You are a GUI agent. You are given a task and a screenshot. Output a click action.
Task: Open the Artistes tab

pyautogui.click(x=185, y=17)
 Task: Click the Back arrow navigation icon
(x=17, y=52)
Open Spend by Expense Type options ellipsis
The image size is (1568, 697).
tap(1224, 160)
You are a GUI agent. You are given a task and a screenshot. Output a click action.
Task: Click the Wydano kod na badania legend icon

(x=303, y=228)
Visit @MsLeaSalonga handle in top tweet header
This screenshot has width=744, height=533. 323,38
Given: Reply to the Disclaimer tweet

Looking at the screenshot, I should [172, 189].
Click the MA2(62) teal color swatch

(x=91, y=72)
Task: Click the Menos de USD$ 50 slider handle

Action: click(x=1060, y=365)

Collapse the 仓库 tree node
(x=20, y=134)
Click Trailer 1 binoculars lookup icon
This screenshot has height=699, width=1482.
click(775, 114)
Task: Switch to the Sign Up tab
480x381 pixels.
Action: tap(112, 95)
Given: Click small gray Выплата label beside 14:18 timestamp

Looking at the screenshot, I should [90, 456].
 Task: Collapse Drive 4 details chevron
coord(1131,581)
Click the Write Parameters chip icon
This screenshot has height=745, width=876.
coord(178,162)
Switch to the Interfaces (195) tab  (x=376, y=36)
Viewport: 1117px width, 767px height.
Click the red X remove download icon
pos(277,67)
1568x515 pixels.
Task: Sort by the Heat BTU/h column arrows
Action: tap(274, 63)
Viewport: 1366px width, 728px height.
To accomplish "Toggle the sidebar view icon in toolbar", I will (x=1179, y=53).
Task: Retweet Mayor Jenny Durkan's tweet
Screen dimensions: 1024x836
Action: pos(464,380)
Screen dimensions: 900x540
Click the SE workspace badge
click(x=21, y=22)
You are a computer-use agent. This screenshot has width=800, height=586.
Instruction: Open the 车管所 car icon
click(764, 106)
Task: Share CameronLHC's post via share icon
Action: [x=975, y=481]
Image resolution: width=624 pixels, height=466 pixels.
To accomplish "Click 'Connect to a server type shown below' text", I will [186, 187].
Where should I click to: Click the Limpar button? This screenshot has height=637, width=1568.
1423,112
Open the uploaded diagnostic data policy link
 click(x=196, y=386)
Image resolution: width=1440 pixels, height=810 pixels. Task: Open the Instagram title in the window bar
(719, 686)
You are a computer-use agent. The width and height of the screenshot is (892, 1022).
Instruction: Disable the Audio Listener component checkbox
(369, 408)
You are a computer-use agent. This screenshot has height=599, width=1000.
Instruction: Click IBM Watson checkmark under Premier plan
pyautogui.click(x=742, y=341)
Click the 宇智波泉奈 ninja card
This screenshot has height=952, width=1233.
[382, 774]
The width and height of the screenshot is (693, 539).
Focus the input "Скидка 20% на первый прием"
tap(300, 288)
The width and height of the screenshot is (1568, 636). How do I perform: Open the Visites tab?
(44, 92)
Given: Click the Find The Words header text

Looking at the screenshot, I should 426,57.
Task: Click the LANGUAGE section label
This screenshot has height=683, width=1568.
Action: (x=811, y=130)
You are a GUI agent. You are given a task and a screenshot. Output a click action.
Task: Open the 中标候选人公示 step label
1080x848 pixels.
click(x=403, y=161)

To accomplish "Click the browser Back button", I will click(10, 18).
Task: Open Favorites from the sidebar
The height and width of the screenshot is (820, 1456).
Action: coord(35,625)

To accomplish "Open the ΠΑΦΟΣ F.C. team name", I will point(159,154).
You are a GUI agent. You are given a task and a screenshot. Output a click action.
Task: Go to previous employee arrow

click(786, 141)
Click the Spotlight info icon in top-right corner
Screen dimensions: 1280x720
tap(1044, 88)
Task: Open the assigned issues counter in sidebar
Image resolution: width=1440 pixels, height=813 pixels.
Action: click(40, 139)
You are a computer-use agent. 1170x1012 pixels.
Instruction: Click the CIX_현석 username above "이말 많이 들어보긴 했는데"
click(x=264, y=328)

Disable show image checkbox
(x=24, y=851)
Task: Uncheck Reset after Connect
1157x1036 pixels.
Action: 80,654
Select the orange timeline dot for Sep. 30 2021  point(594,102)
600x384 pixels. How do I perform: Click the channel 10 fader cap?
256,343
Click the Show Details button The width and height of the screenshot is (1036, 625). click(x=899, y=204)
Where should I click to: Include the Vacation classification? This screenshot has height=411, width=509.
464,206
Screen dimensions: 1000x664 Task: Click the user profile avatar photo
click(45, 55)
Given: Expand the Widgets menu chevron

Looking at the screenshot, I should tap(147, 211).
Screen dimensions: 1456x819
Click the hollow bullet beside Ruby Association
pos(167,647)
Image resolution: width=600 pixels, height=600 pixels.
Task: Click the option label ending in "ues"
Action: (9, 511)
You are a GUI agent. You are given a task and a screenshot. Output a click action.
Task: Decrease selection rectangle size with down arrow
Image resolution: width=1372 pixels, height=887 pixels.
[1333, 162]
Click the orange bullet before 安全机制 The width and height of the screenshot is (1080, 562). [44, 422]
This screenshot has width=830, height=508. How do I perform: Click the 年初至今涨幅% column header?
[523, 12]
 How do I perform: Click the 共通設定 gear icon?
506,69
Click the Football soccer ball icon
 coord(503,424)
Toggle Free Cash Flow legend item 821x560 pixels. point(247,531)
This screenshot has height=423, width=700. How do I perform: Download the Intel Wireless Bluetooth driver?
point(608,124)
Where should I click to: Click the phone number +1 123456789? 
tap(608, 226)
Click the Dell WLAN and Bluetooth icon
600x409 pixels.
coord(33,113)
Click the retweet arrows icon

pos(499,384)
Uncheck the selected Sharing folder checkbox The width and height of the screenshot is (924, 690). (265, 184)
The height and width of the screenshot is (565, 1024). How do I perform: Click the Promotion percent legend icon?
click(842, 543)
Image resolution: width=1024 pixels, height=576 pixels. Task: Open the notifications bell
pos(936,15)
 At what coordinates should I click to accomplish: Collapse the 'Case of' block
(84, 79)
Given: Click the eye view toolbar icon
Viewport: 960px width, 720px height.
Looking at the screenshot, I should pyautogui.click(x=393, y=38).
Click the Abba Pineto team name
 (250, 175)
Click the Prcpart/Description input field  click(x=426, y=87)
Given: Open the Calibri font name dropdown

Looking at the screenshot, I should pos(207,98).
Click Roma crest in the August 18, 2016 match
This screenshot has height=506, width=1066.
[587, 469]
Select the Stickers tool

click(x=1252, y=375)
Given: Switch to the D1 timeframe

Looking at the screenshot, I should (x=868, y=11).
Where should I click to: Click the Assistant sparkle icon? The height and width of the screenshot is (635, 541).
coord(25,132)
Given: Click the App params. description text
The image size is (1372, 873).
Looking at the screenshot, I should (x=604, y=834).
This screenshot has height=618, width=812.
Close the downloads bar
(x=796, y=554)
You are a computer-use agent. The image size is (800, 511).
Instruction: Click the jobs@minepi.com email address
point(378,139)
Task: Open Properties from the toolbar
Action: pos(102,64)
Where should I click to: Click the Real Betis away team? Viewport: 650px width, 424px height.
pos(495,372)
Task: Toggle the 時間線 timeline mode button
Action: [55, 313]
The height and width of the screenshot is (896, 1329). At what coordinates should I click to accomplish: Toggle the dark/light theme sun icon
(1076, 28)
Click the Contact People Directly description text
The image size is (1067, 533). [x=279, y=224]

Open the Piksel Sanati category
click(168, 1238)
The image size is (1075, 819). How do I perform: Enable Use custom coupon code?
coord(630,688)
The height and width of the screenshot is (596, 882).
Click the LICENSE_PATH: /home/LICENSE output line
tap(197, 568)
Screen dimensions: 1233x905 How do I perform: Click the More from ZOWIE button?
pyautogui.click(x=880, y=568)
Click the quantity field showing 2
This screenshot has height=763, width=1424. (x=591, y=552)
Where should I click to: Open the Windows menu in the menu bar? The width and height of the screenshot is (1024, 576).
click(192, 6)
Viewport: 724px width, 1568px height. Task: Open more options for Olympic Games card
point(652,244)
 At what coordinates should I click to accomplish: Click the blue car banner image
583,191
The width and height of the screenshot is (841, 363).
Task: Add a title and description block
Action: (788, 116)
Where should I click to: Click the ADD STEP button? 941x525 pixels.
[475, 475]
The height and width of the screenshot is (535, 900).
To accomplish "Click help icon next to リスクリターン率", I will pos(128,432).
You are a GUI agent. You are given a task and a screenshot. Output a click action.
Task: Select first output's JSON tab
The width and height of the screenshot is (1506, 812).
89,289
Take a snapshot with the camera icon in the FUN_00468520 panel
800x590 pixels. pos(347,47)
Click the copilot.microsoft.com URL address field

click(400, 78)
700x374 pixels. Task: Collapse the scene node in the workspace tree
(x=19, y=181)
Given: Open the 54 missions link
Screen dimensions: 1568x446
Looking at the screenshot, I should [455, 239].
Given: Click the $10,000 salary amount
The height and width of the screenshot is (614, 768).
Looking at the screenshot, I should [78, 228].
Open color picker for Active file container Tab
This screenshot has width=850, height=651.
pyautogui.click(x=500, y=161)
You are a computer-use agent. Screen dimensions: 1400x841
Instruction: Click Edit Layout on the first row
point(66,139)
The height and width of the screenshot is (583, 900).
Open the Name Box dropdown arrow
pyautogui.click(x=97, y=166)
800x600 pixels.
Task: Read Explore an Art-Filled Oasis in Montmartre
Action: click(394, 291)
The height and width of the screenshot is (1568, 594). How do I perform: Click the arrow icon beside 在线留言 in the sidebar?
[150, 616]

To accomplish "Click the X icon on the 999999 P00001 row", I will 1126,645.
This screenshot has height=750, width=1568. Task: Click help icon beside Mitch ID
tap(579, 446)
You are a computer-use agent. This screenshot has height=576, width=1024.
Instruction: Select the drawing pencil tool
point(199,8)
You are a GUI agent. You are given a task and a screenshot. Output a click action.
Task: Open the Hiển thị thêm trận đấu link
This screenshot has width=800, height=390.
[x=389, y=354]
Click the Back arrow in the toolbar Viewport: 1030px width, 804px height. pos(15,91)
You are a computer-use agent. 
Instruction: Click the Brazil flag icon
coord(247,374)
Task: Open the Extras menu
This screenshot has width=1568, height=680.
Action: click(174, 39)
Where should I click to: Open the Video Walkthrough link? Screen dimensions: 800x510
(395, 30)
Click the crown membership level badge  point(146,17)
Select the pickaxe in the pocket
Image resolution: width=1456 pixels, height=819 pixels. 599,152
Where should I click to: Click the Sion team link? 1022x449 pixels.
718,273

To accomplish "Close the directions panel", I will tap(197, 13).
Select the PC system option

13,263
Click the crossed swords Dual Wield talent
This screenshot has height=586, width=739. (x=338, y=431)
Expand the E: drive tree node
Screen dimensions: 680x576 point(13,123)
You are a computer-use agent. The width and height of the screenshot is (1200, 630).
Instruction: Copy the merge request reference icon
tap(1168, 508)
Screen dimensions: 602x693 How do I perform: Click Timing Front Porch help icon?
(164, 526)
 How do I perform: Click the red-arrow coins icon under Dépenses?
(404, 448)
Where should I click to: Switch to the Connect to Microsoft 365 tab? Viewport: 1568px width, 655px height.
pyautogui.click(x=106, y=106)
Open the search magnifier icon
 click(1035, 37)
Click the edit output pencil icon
————————
--- TASK TO CARRY OUT ---
If a line in the data above holds the string "Uncheck", report that line.

--- RESULT BELOW ---
Task: Uncheck Reset after Connect
Uncheck the selected Sharing folder checkbox The width and height of the screenshot is (924, 690). (265, 184)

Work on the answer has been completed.